The lock no one turns
I've watched people try to open the brass clasp on a Keepall, thinking it's decorative, only to realise it actually closes. The confusion is fair. Most luxury hardware is theatre. Vuitton's isn't. The S-lock on the house's city bags — the Alma, the Lockit — is a spring-loaded mechanism that's been in use since the 1950s. You press the sides, it releases. It's not a magnetic fake-out. It's an actual lock, even though no one's locking their handbag anymore.
The house still makes trunks to order in Asnières, the atelier just outside Paris where Louis opened his second workshop in 1859. You can commission a piece for your wine collection, your watch collection, your vinyl. It will take four months. It will cost what a car costs. And it will have the same striped lining, the same brass locks, the same lozine canvas or vegetable-tanned leather that a trunk made in 1890 would have had, because the house has decided that certain things don't improve by changing.

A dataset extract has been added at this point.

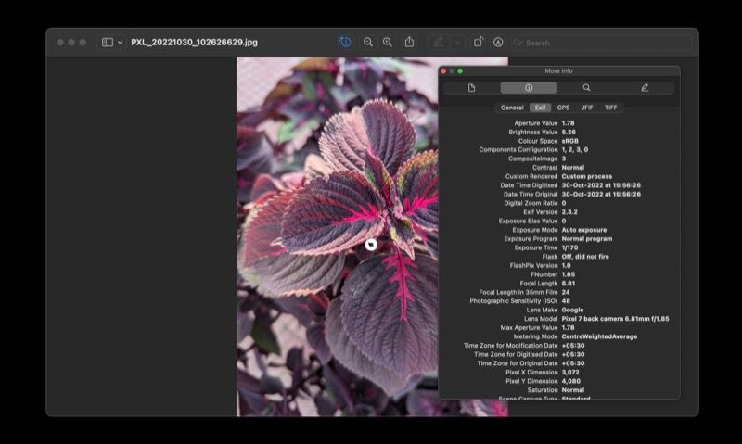Viewport: 742px width, 444px height.
Task: Open the sidebar view options dropdown
Action: coord(121,43)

Most of Louis Vuitton's customers will never see Asnières. They'll never commission a trunk. They'll buy a Neverfull or a Zippy wallet, use it until the vachetta darkens, and either love the patina or wish they'd bought the Epi leather version that doesn't show age. But the fact that the house still makes the trunks, still employs the artisans who know how to fit a tray system into a curved-top case, still keeps the lock patents active — that's the code. Not the monogram. The fact that the monogram sits on top of a system that still works exactly as it was designed to in 1854, even though almost no one needs it to work that way anymore.